The watchdogs point out ethics disclosure forms that show that MacKenzie, who is a policy staff member on the House Armed Services Committee, received a $498,334 severance bonus from Northrop Grumman.
Just before leaving his post to serve on the House committee.
Some things don’t add up.
The thing is, MacKenzie’s salary and bonus from the entire year before was $529,379. And the fact that he would be uniquely poised as a Committee staffer makes the entire transaction somewhat suspicious.
See, MacKenzie has a lot of experience in Washington.
MacKenzie worked as a lobbyist for Northrop after leaving the Senate Armed Services Committee in 2006. When the Republicans won the House in 2010, as customary they hired a new crew of staff members for the House committees.

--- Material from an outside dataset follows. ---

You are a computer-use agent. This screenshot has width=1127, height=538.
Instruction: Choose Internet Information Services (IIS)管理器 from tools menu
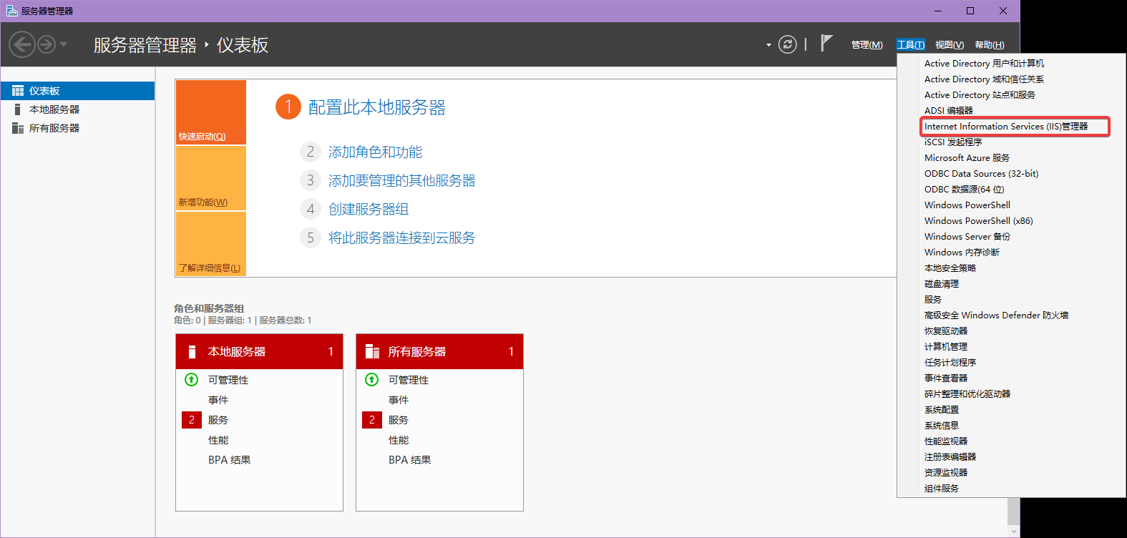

But, his move from Northrop to the Capitol comes with a big pay cut.
MacKenzie was tapped as a policy staff member, and left his job lobbying for Northrop Grumman to work there — but in his role as a staffer role, he only makes around $130,000 per year.
Here’s the gist of the allegations.
The suggestion made by Republic Report is that the generous bonus was intended to ensure that, as a congressional staffer intimately connected with the legislative and policy development processes, MacKenzie would remember Northrop Grumman fondly.
Given that he received essentially four years’ congressional salary in a single check from Northrop Grumman, it’s difficult to imagine that wouldn’t be the case.
As a lobbyist for Northrop Grumman, he promoted dozens of Northrop Grumman weapon systems to congressional representatives and committee staffers in the interest of winning funding for Northrop tech in appropriations bills.
Northrop has remained mum about the situation.
It’s unclear what exactly happened, and it’s unlikely that anyone will provide an answer.
Still, it’s an interesting glimpse into one of the strategies that companies may be using to foster positive relationships with legislators.